In March 2013, the Ministry conducted a survey asking respondents to rate our work in this area using a scale of very poorly, poorly, well, very well. 72% of Māori respondents and 68% of New Zealanders rated this as well or very well.

A collaborative cultural sector strengthens performance and flexibility

Level of private or philanthropic giving to arts and heritage organisations

In order to thrive, cultural organisations need sufficient resources. As well as self-generated income such as ticket sales, many organisations rely heavily on government support. Both central and local government invests in a wide range of cultural organisations; however more could be achieved if the funding base was increased.

In March-April 2009 the Ministry surveyed cultural organisations on the income they had obtained from gifts, grants and other charitable and sponsorship sources in the tax year of 1 April 2007 to 31 March 2008. The Ministry worked closely with Creative New Zealand and the Charities Commission to identify around 2,000 cultural organisations to invite to take part in the survey.

Private or philanthropic giving is contributions received from trusts/foundations, corporate organisations, and individuals.

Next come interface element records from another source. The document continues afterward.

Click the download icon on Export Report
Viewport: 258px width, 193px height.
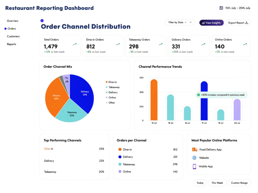point(246,23)
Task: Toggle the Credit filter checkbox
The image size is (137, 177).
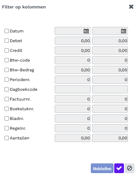Action: [7, 50]
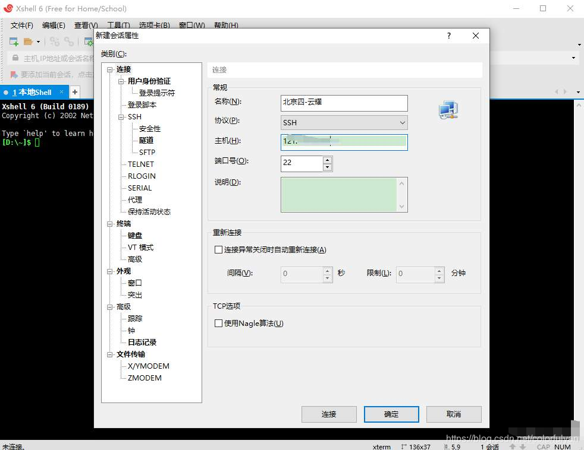Click the 确定 button
The image size is (584, 450).
click(x=391, y=414)
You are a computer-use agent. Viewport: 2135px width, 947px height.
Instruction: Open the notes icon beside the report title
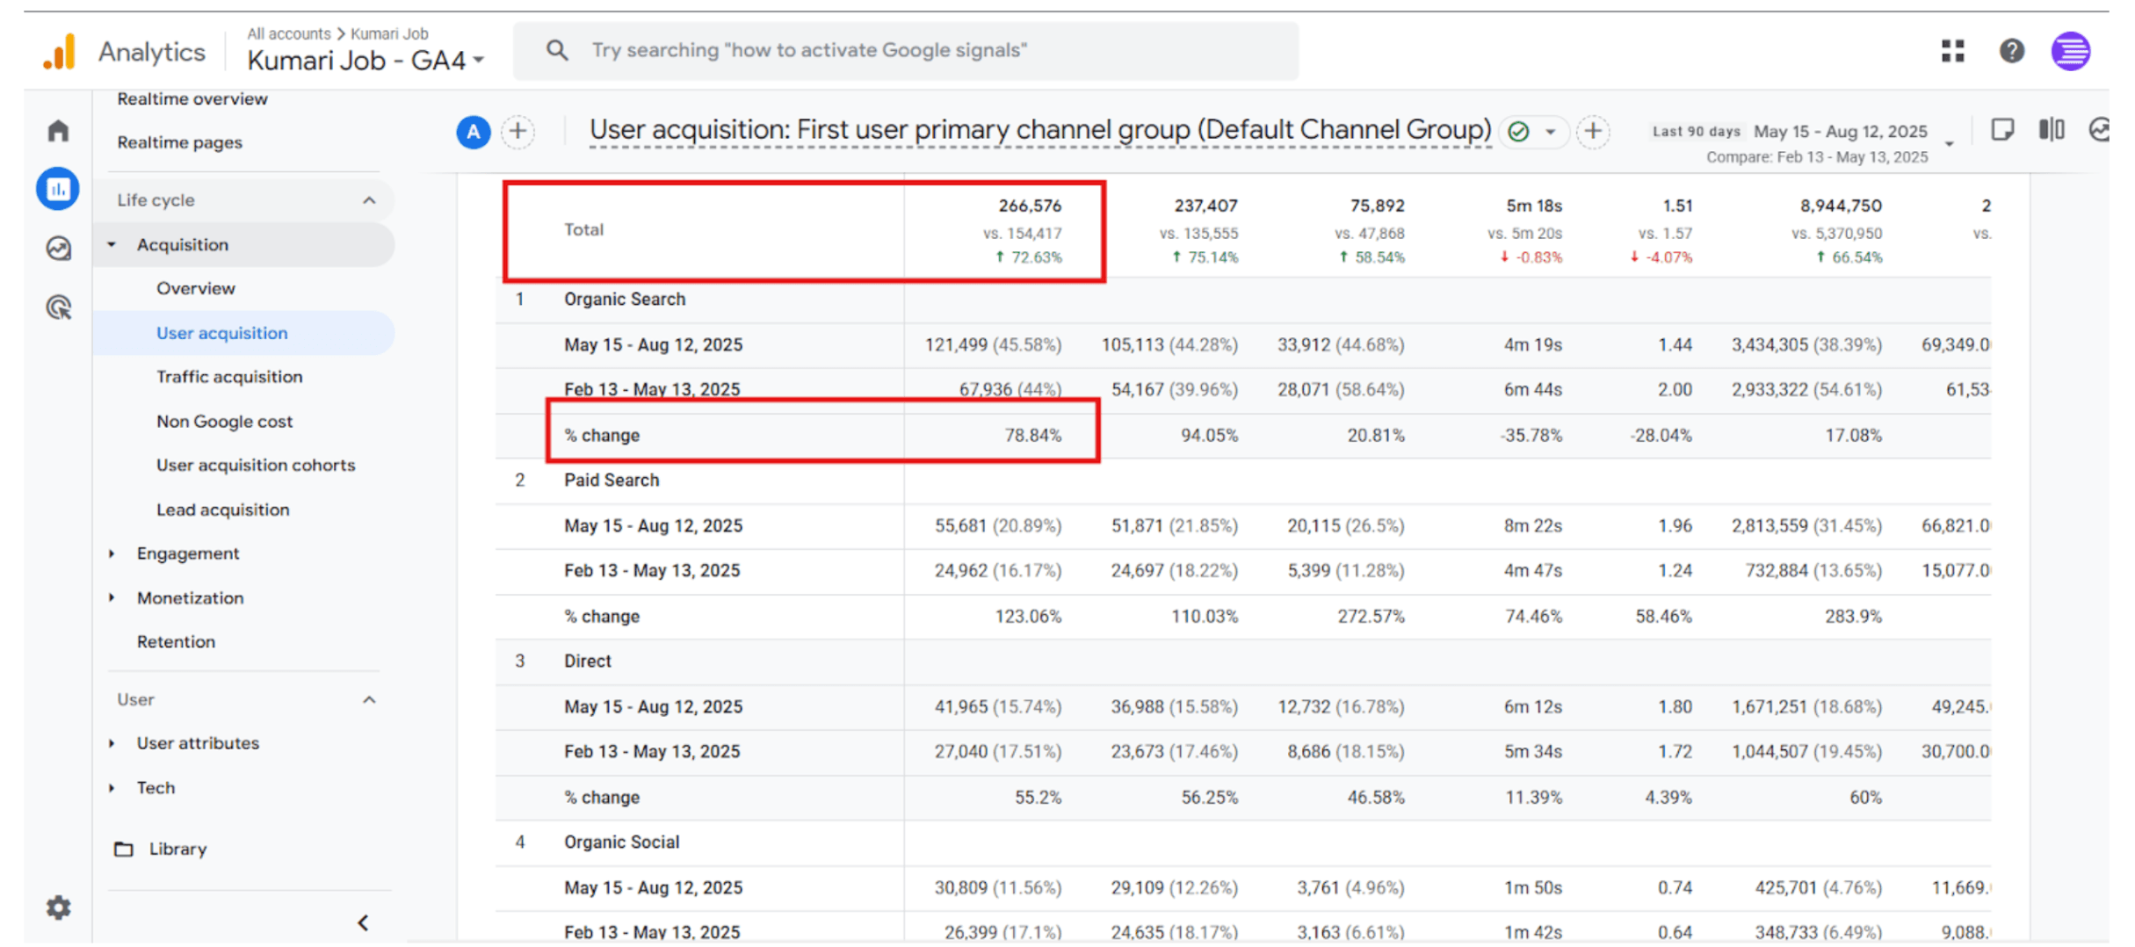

In the 2007/08 tax year the level of private or philanthropic giving was $49.2 million, which represented 13% of total contributions received.

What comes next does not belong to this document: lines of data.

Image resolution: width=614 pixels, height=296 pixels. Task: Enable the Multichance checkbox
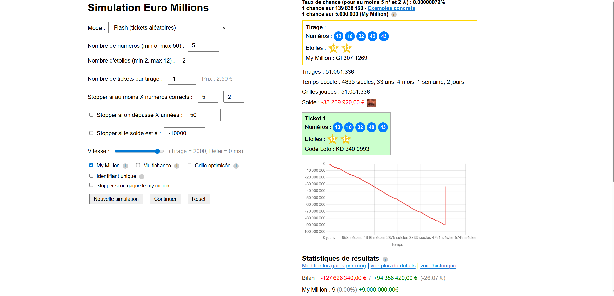[x=138, y=165]
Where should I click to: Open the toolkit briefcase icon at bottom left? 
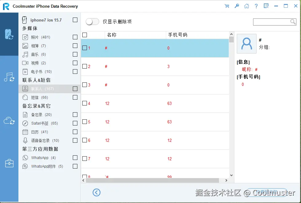coord(9,163)
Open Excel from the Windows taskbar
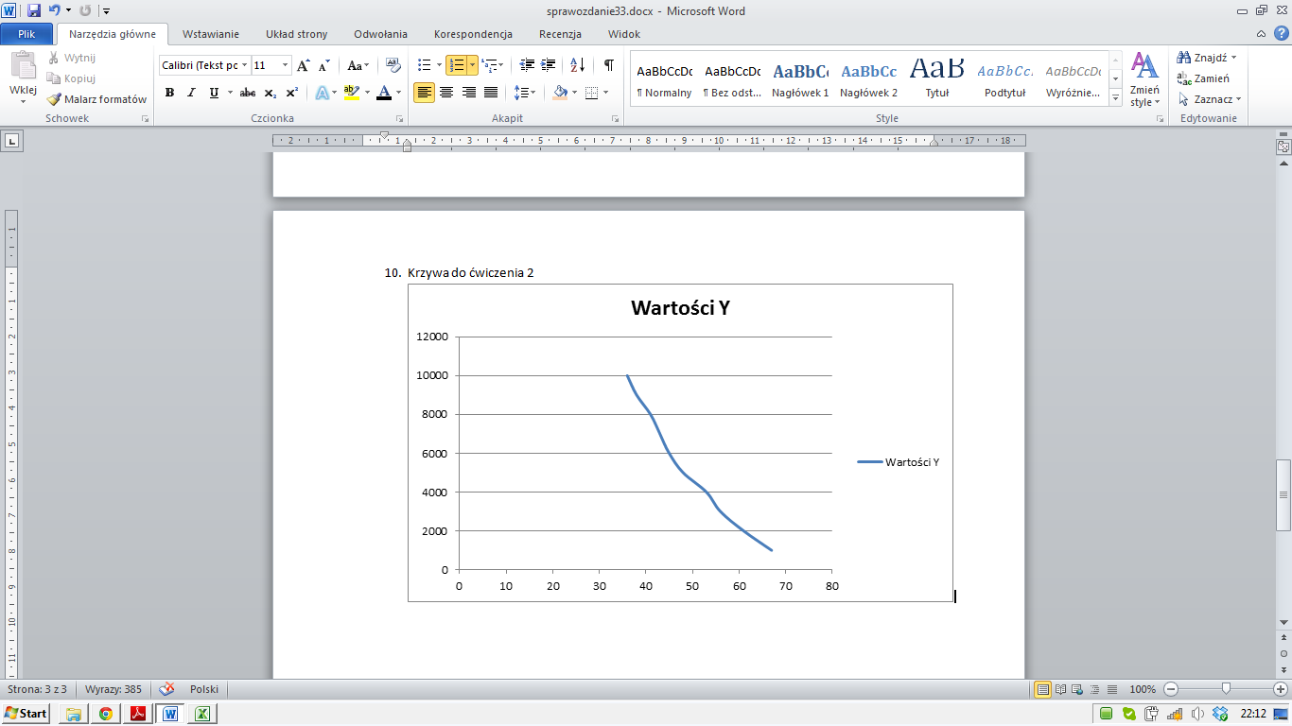 202,714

A subsequent survey was completed in 2012, with results being analysed in 2013.

Collaboration between funded agencies, and between the Ministry and funded agencies, to achieve cultural and government outcomes

The Government continues its commitment to enhancing the performance of the public sector. In light of this and the constrained fiscal environment, the Ministry has worked with cultural sector organisations to improve coordination across the sector.

As at February 2012 there were 56 collaborative arrangements in place between agencies. These included shared systems, functions and individuals working across agencies in areas such as finance and communications. The number of collaborative arrangements increased to 91 in January 2013. While this number is increasing, over time this number is expected to decrease as greater efficiencies are established and multiple arrangements are consolidated into one arrangement. Although the number of arrangements will decrease, coordination and efficiencies across the funded agencies will increase as a result of greater collaboration.